- **Exercise details**
Answer with the exact lines of the following material from the one containing "Click the U-shaped Tube 25mm description" through the one containing "1456x819 pixels.", both end lines included.

- **Input material**
▼▼▼
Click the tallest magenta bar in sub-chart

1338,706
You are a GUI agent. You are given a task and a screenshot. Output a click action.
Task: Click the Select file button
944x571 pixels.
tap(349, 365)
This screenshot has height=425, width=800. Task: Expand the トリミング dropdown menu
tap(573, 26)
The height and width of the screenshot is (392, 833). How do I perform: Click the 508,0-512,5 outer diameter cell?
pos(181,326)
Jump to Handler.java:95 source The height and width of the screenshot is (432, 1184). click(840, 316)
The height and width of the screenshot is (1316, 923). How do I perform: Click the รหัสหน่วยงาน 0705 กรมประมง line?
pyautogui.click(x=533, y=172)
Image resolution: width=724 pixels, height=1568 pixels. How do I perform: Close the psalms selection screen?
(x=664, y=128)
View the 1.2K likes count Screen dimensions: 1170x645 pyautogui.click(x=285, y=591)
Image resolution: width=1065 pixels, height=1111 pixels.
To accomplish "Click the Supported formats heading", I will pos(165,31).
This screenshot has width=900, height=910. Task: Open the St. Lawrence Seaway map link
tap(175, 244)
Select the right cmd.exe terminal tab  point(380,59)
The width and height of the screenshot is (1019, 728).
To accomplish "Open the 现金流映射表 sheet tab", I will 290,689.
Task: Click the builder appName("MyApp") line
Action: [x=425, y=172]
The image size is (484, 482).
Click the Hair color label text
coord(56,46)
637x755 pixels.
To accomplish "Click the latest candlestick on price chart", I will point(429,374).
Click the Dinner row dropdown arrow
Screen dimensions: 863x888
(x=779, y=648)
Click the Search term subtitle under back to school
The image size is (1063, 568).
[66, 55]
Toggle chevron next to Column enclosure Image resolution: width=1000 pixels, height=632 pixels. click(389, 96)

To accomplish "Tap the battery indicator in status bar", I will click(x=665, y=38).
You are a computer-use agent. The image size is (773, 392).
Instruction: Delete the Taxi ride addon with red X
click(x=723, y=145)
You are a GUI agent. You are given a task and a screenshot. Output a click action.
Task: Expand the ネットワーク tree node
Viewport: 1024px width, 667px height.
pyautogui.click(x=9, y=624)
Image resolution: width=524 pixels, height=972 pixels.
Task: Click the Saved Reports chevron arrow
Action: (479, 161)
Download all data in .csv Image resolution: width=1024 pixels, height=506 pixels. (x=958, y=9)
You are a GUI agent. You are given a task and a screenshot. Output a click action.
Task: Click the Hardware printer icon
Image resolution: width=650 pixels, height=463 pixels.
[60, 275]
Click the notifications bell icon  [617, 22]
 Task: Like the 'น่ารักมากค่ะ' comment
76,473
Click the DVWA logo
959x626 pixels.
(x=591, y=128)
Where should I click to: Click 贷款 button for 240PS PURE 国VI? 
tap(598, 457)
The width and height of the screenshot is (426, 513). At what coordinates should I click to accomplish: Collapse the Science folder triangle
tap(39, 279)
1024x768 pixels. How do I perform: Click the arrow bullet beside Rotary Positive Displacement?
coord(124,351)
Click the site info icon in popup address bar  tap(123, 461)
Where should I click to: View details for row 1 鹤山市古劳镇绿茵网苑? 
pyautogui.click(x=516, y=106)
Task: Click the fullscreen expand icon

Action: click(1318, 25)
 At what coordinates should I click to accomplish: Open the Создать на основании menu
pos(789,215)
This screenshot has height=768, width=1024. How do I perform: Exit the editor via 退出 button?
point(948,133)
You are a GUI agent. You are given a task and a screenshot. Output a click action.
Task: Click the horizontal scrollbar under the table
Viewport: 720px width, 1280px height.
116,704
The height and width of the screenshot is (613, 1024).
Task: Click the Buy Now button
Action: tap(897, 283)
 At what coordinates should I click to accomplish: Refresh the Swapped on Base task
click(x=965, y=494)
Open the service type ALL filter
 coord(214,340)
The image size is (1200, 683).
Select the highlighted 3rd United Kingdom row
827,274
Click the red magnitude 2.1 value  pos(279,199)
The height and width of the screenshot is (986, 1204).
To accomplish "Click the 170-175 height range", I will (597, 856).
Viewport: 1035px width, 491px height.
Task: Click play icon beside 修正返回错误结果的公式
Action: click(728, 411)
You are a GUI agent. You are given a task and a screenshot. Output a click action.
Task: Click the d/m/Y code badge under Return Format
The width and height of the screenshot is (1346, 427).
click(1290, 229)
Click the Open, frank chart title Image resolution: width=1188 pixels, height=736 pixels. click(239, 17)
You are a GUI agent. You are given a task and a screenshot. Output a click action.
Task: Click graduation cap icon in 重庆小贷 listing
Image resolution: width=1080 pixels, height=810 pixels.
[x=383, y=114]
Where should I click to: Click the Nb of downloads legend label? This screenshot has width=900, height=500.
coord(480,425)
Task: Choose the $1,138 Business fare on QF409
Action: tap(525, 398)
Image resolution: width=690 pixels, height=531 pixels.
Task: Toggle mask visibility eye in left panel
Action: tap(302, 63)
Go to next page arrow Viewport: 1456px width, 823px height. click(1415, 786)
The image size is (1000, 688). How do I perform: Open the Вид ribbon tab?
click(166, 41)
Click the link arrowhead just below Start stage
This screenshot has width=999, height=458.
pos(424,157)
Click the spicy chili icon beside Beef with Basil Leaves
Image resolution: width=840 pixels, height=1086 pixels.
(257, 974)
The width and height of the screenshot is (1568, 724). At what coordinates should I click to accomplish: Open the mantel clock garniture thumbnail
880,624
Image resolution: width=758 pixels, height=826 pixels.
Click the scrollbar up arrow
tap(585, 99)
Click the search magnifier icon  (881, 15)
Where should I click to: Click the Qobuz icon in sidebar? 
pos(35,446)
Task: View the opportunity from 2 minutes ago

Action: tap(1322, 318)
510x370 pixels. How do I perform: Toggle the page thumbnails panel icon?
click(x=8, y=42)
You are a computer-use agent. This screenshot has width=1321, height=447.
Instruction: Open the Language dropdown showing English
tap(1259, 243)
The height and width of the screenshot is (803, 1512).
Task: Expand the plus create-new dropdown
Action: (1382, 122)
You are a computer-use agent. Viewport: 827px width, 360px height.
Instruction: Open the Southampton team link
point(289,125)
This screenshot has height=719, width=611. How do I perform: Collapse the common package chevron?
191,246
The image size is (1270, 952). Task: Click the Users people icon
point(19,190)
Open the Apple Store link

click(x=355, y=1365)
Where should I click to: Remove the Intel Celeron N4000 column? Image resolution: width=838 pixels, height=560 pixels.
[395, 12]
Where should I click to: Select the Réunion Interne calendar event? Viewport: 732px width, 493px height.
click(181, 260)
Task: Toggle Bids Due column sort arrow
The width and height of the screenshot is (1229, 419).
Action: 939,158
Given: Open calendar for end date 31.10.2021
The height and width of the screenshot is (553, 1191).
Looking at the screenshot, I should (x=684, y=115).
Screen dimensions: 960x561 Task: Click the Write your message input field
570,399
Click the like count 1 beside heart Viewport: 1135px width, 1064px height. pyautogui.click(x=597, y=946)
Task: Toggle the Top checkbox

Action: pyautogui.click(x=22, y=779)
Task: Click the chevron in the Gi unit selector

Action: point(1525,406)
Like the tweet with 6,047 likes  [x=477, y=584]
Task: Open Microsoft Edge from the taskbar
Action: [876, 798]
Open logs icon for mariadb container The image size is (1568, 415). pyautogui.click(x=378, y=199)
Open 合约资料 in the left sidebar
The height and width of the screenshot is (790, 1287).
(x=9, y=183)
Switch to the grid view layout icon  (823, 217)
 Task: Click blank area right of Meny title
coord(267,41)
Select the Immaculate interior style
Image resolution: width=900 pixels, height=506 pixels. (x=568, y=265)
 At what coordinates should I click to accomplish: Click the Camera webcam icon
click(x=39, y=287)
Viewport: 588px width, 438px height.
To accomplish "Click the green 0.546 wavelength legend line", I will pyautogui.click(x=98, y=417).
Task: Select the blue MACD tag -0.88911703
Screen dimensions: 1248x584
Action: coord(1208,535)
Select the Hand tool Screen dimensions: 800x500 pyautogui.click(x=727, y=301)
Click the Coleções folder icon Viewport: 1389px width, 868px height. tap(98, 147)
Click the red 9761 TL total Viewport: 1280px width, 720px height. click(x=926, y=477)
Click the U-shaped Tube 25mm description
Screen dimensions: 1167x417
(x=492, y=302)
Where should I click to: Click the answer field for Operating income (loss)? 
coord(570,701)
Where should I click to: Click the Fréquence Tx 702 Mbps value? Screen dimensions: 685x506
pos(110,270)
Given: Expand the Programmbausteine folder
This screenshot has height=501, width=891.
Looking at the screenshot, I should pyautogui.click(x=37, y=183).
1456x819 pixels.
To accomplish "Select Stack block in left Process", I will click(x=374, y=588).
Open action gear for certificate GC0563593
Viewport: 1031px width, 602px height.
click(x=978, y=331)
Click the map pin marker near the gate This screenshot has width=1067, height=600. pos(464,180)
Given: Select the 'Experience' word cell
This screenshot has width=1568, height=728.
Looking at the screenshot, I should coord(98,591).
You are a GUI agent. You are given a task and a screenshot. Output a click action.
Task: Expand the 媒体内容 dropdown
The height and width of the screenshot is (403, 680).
▲▲▲
- **Solution**
Click the U-shaped Tube 25mm description
Screen dimensions: 1167x417
(x=492, y=302)
Where should I click to: Click the answer field for Operating income (loss)? 
coord(570,701)
Where should I click to: Click the Fréquence Tx 702 Mbps value? Screen dimensions: 685x506
pos(110,270)
Given: Expand the Programmbausteine folder
This screenshot has height=501, width=891.
Looking at the screenshot, I should pyautogui.click(x=37, y=183).
1456x819 pixels.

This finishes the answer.